• Your assignment
In the data below, one line contains "Links (222, 2562)" and a later one contains "Trang nhà (174, 2207)". Print both, with every line between them, exactly and alone.

• Records for this task
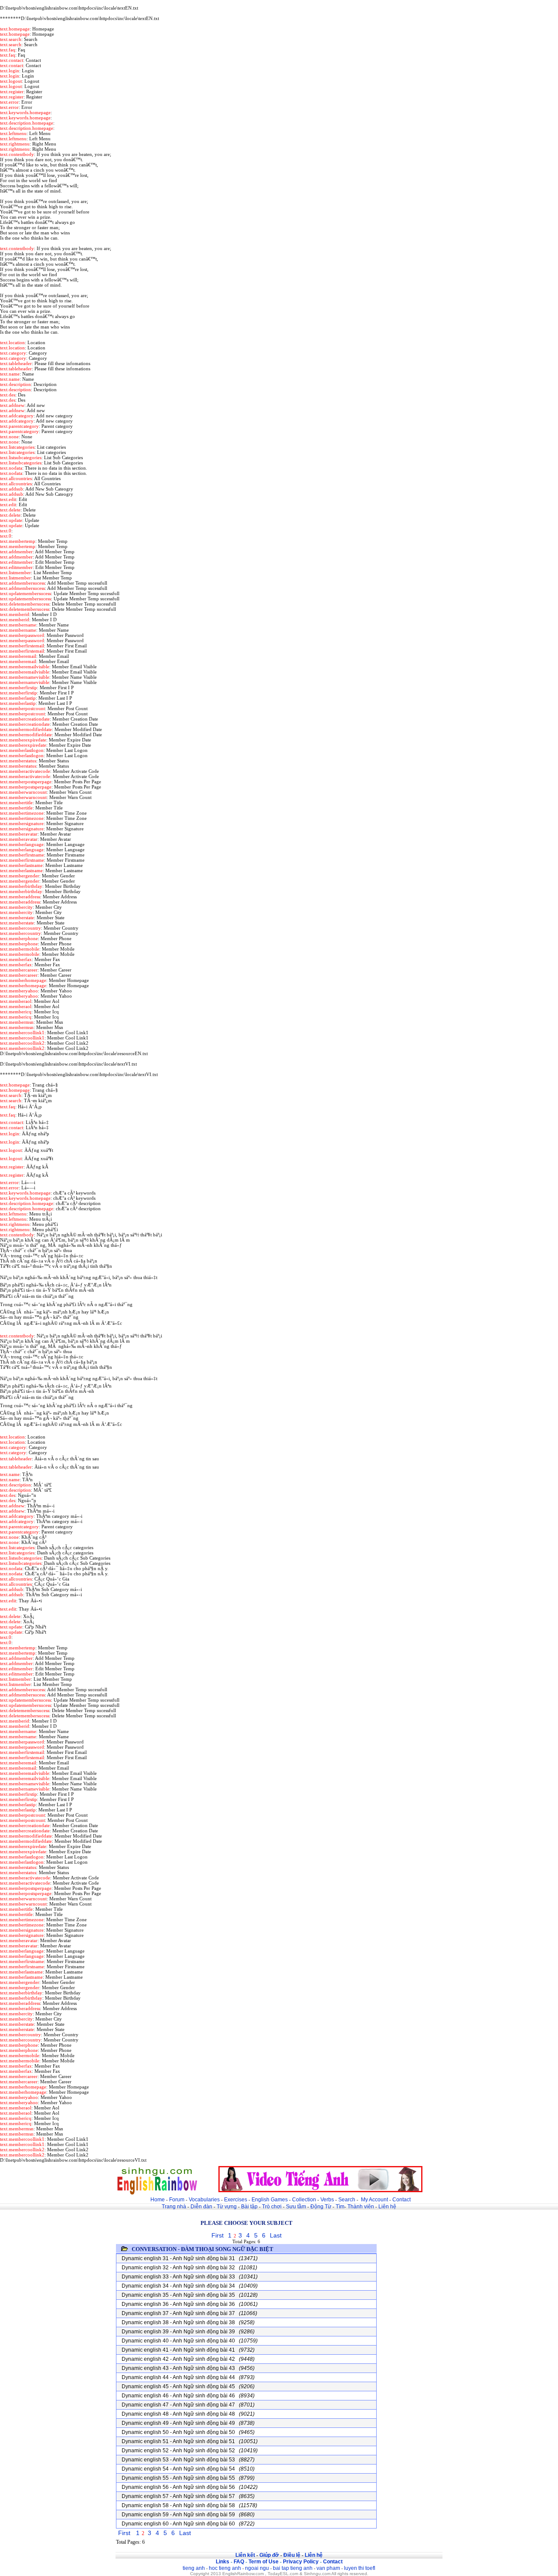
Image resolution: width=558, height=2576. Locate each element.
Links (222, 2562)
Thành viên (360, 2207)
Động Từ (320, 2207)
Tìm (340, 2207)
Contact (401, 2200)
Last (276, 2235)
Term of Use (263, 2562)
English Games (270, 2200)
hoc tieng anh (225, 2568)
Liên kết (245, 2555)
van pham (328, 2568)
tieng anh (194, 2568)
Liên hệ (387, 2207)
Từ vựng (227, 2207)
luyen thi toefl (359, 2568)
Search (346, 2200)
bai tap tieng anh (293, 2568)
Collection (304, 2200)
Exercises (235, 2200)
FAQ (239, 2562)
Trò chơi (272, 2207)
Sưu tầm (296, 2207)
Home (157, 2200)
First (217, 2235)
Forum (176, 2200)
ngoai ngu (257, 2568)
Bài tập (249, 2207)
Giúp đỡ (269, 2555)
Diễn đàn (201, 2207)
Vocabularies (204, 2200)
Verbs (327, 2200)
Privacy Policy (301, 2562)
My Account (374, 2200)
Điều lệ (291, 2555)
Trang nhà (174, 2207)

...

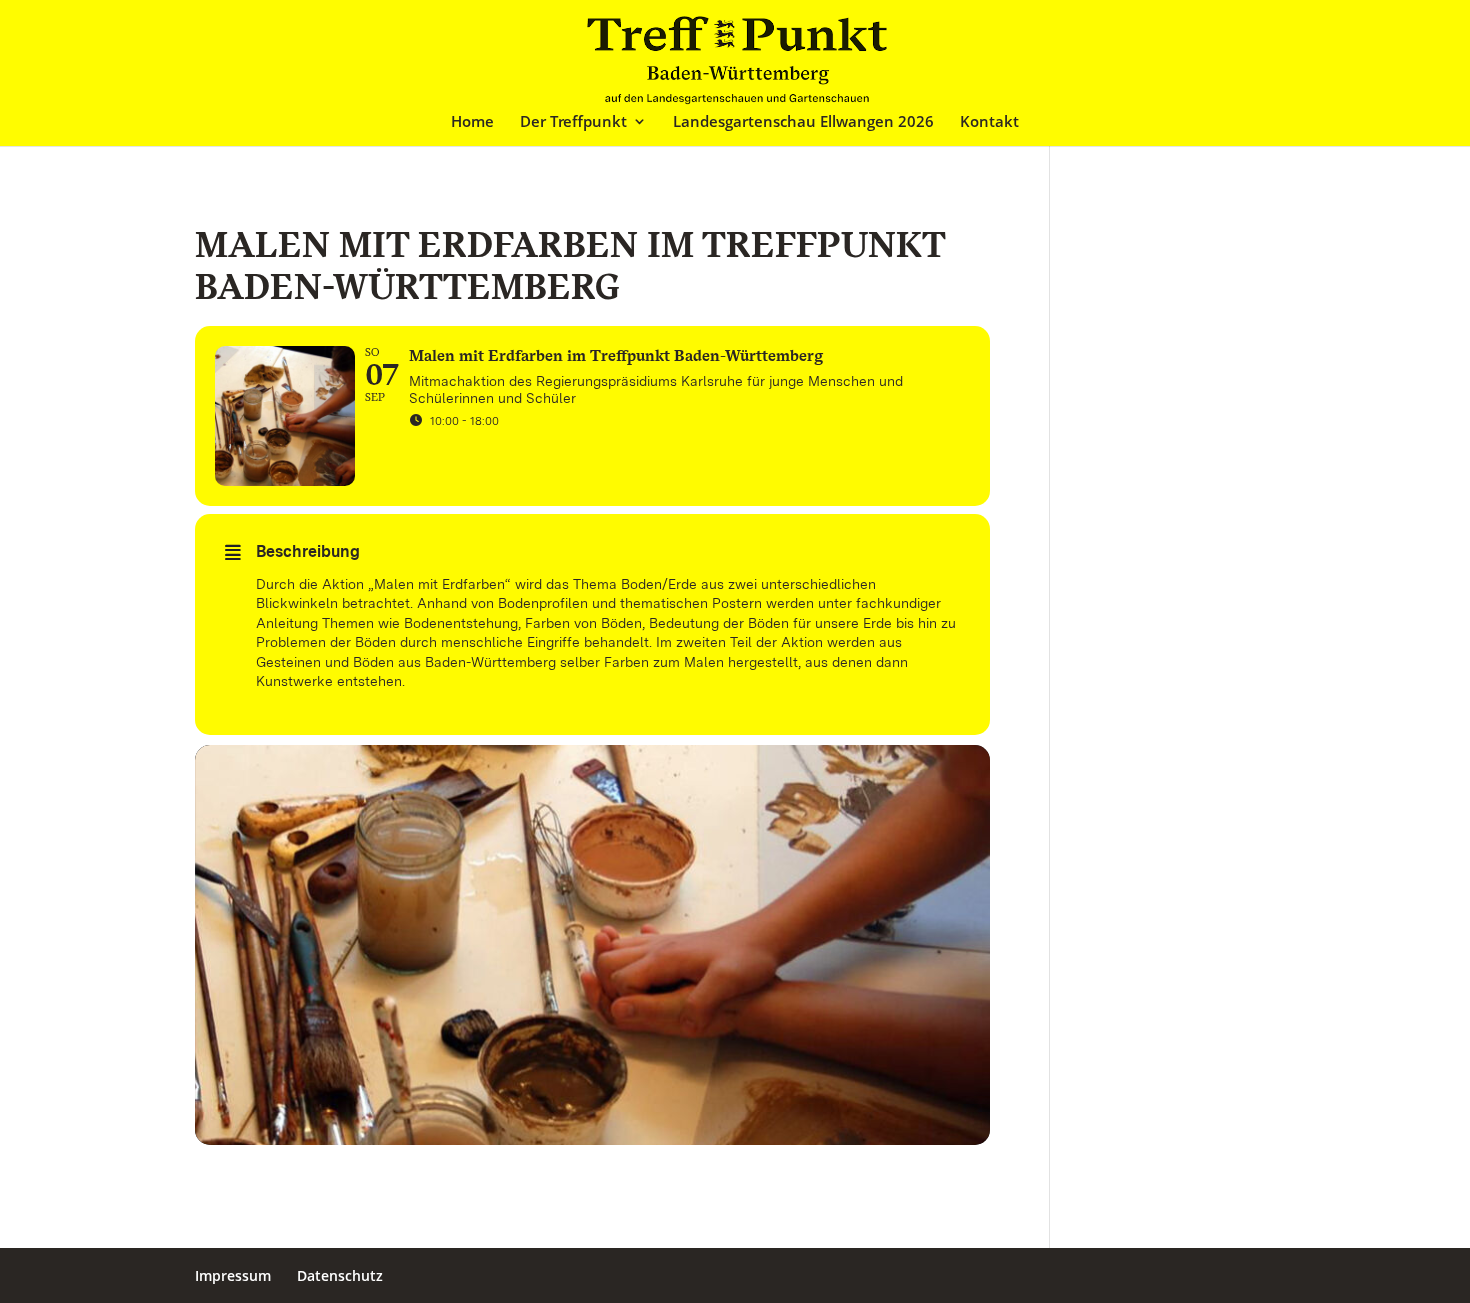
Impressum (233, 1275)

• Result of the task
Links (222, 2562)
Thành viên (360, 2207)
Động Từ (320, 2207)
Tìm (340, 2207)
Contact (401, 2200)
Last (276, 2235)
Term of Use (263, 2562)
English Games (270, 2200)
hoc tieng anh (225, 2568)
Liên kết (245, 2555)
van pham (328, 2568)
tieng anh (194, 2568)
Liên hệ (387, 2207)
Từ vựng (227, 2207)
luyen thi toefl (359, 2568)
Search (346, 2200)
bai tap tieng anh (293, 2568)
Collection (304, 2200)
Exercises (235, 2200)
FAQ (239, 2562)
Trò chơi (272, 2207)
Sưu tầm (296, 2207)
Home (157, 2200)
First (217, 2235)
Forum (176, 2200)
ngoai ngu (257, 2568)
Bài tập (249, 2207)
Giúp đỡ (269, 2555)
Diễn đàn (201, 2207)
Vocabularies (204, 2200)
Verbs (327, 2200)
Privacy Policy (301, 2562)
My Account (374, 2200)
Điều lệ (291, 2555)
Trang nhà (174, 2207)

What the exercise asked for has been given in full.